> _Excerpted passage_:
Willie Ryan

Personal information
- Native name: Liam Ó Riain (Irish)
- Born: 29 December 1984 (age 41) Toomevara, County Tipperary

Sport
- Sport: Hurling
- Position: Full-forward

Club
- Years: Club
- 2003-present: Toomevara

Club titles
- Tipperary titles: 4
- Munster titles: 2
- All-Ireland Titles: 0

Inter-county
- Years: County / Apps (scores)
- 2006-present: Tipperary / 14 (3-22)

Inter-county titles
- Munster titles: 2 (1 as sub)
- All-Irelands: 0
- NHL: 1
- All Stars: 0

= Willie Ryan (Tipperary hurler) =

Irish hurler

Willie Ryan (born 29 December 1984 in Toomevara, County Tipperary) is an Irish sportsperson. He plays hurling with his local club Toomevara and has been a member of the Tipperary senior inter-county team since 2006.

==Playing career==
===Club===

Ryan plays his club hurling with his local club in Toomevara and has enjoyed much success.

In 2003 Ryan's side reached the final of the county senior championship with Thurles Sarsfields providing the opposition. A high-scoring game developed, however, at the full-time whistle Toomevara were the champions by 3-19 to 3-14 and Ryan collected a county winners' medal. This was a fourth consecutive county final defeat for Thurles Sarsfields. Toomevara later represented Tipperary in the provincial club championship, however, they were defeated at the semi-final stage.

> _Required task_: Revise the Willie Ryan profile from "- 2006-present: Tipperary" to "team since 2006.", replacing "sportsperson" with "athlete".

> _Interface element records_:
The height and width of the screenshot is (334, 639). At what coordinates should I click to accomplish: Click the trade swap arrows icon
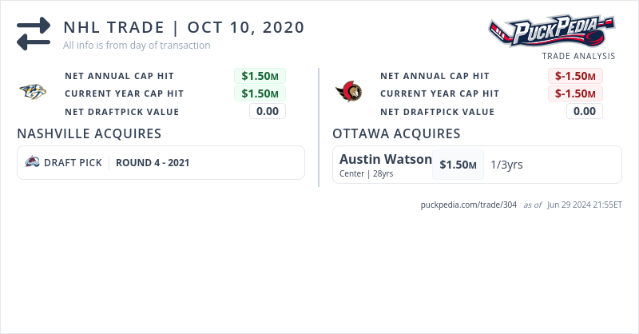(x=34, y=34)
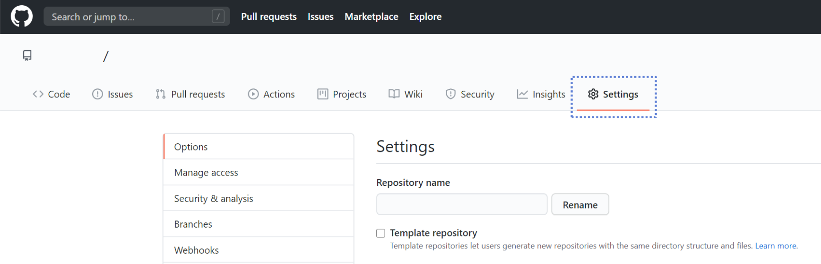Select Manage access in the sidebar
Image resolution: width=821 pixels, height=264 pixels.
pos(206,173)
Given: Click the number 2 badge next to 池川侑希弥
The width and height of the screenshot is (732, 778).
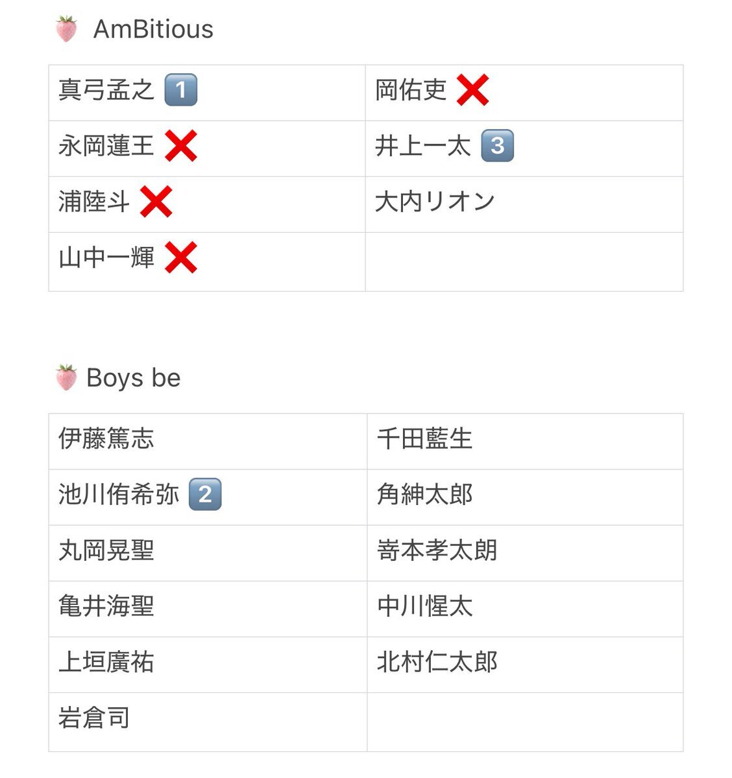Looking at the screenshot, I should pos(205,495).
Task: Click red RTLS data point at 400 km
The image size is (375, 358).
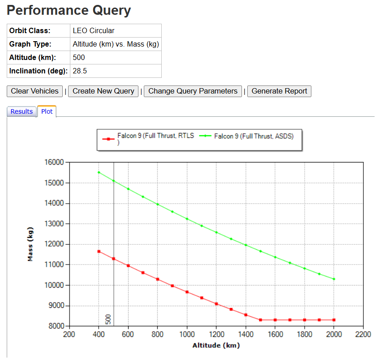Action: [x=99, y=251]
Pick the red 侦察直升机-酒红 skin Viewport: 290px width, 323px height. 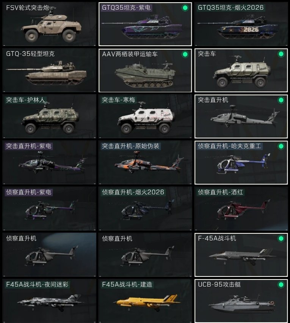[x=241, y=209]
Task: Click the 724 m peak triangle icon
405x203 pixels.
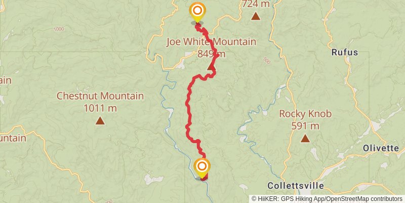Action: 256,16
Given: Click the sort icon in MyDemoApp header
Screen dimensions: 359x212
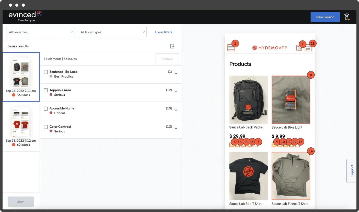Looking at the screenshot, I should pos(299,48).
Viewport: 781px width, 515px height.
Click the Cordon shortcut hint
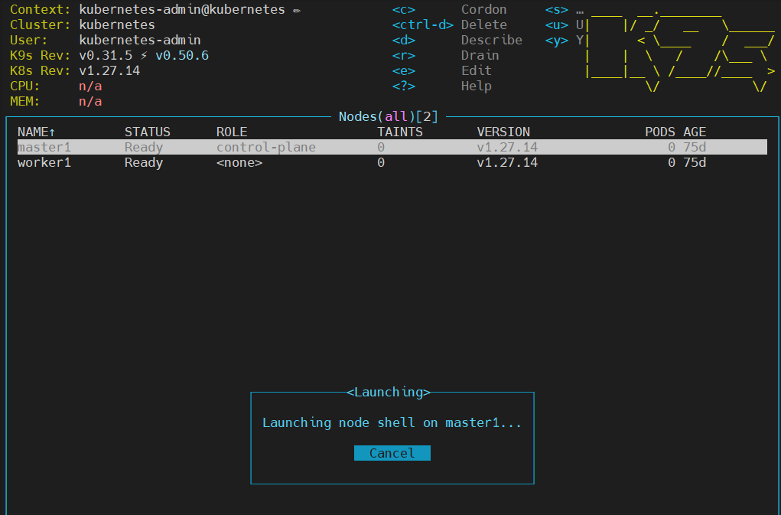point(483,10)
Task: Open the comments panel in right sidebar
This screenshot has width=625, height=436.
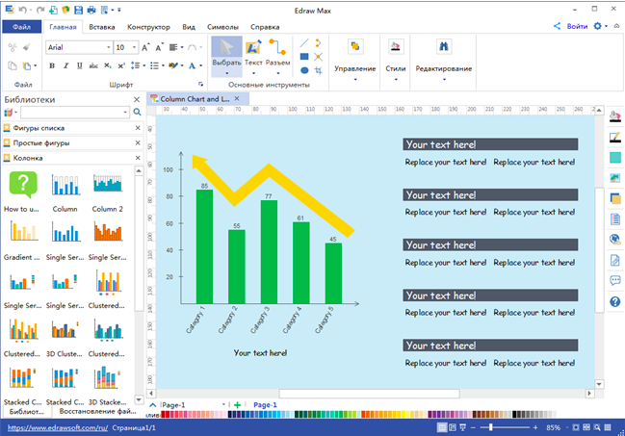Action: tap(615, 281)
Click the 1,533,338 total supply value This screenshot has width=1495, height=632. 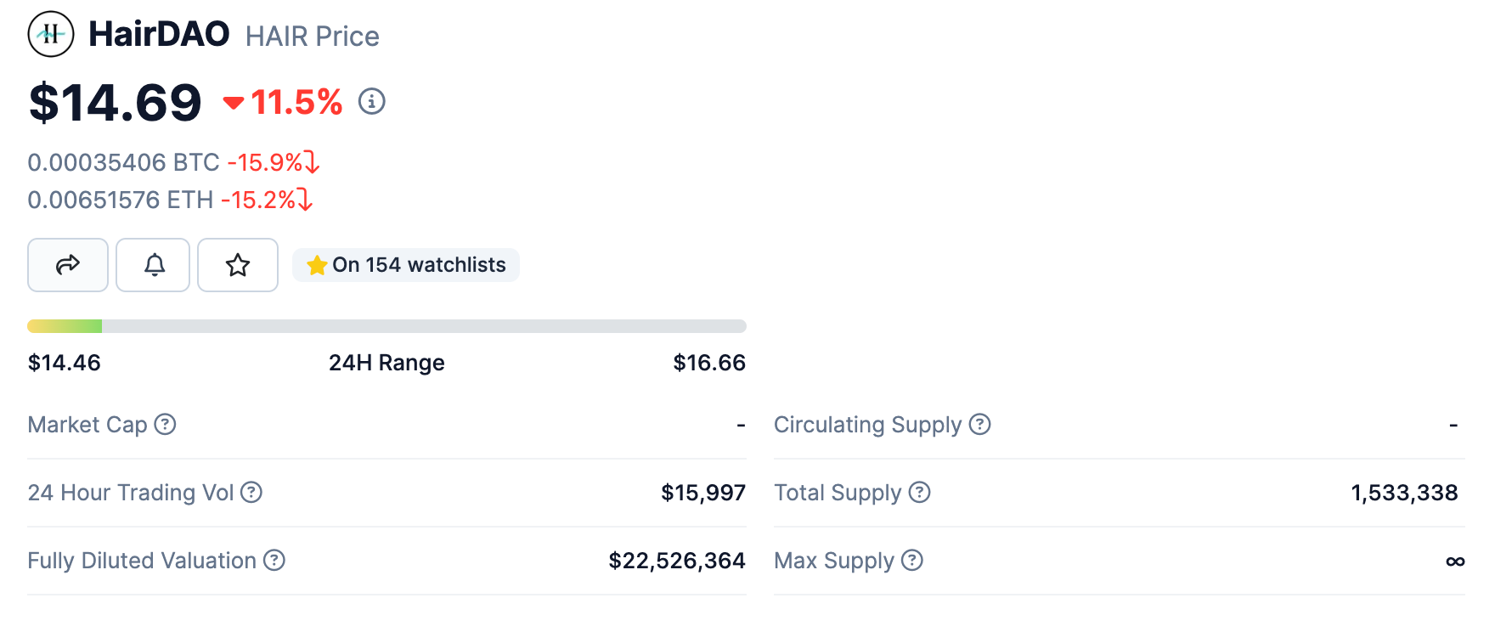click(x=1404, y=493)
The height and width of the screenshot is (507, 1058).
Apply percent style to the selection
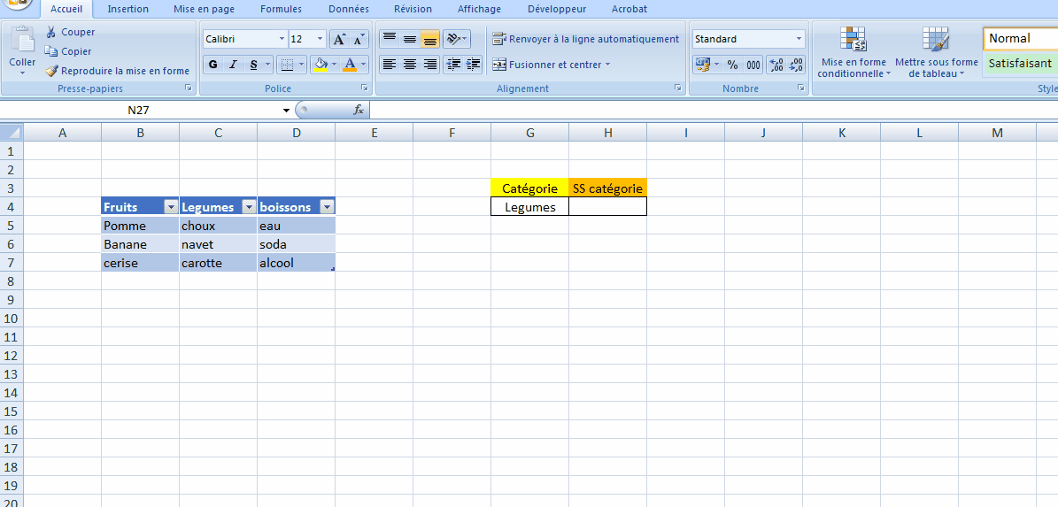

> _Written solution_:
- 2006-present: Tipperary / 14 (3-22)

Inter-county titles
- Munster titles: 2 (1 as sub)
- All-Irelands: 0
- NHL: 1
- All Stars: 0

= Willie Ryan (Tipperary hurler) =

Irish hurler

Willie Ryan (born 29 December 1984 in Toomevara, County Tipperary) is an Irish athlete. He plays hurling with his local club Toomevara and has been a member of the Tipperary senior inter-county team since 2006.